# Document text
--- Start ---
Today more than ever, growing companies are looking at the M&A market as an attractive exit alternative to the IPO market. This strategy is being driven by strong M&A valuations, as well as higher regulatory and market hurdles in the IPO market.
Yet the decision to be acquired is far from a simple financial calculation where business owners seek out the exit strategy that will net the most liquidity. Most entrepreneurs seek a transaction that will maintain and enhance their company’s market position, complement their product line and distribution system, and generally allow their business to continue to grow.
When well executed, an M&A transaction can accelerate the growth of both acquirer and acquired company. In fact, some experts, including David Harding, a director at Bain & Co. and author of Mastering the Merger believe that it is nearly impossible to build a world-class company without acquisitions. Unfortunately, these positive outcomes are not always assured. A recent study by Bain & Co. found that only about three in every 10 large deals creates meaningful value for shareholders. In fact, half of them destroy value.
What should an entrepreneur be looking for in an M&A transaction? Both companies should be sure that the strategic fit is a sound one, and that a business combination is in the interest of all concerned. Some of the necessary elements for a successful business merger include complementary distribution channels, customers, and business cultures. In order to assess the likelihood of success, consider these critical questions:
Can you continue to succeed running an independent company? And equally important, do you want to run an independent company?
One of the key questions in considering an acquisition is fairly simple. Do you really want to continue to run an independent company? And, on a related note, can your company continue to grow and succeed as a separate entity? Remember, an acquisition, unlike an IPO, will often end your involvement in the company you’ve built from scratch. If you’re looking to exit your business, it’s a great option. It also may make sense if you feel your company has gone as far as it can go as an independent entity -- and that only integration with a larger company can bring it to new levels of growth and profitability.
What’s the acquirer’s track record in M&A?
The best way to succeed as a deal maker is to make lots of smaller, low-risk deals that hone the acquirer’s ability to select and integrate companies into its organization, says Bain’s Harding. By scrutinizing these previous deals, you can get a good sense for how your company is likely to fare once acquired.
Is there a good fit with the acquirer’s core business?
Successful deals typically bolster an acquirer’s core business. According to Harding, deals that grow a company’s scale -- adding similar customers or products –--are likely to succeed. Those that expand a company’s scope -- extending it into new customer segments, products or geographic markets -- are less likely to add value.
--- End ---
# Information given
--- Start ---
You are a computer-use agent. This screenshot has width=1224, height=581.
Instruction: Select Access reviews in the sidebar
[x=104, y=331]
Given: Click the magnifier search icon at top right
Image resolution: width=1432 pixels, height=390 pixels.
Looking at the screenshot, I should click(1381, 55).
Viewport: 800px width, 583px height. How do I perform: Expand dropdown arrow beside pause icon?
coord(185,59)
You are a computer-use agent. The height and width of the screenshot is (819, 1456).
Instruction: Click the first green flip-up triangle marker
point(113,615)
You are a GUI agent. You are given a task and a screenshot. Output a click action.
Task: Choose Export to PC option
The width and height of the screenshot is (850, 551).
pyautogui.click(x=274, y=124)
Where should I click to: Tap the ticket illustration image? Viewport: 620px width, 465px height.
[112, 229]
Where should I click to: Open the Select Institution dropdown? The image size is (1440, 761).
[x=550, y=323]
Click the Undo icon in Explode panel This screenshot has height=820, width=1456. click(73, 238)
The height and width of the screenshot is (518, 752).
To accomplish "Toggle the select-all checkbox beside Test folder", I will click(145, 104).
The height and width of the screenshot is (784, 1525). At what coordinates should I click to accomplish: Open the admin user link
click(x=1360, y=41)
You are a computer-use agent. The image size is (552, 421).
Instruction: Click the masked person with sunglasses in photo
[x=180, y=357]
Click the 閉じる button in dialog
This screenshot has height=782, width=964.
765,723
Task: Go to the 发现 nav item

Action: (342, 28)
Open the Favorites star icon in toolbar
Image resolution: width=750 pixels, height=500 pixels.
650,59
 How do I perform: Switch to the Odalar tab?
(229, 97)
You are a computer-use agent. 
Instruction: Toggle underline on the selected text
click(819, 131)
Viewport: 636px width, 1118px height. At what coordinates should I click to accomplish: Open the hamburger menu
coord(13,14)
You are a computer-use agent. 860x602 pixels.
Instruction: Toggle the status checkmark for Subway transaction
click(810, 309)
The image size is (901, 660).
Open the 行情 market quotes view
--- End ---
According to the article about mergers and acquisitions, how many large deals in every 10 create meaningful value for shareholders, based on a recent Bain & Co. study?

About three in every 10.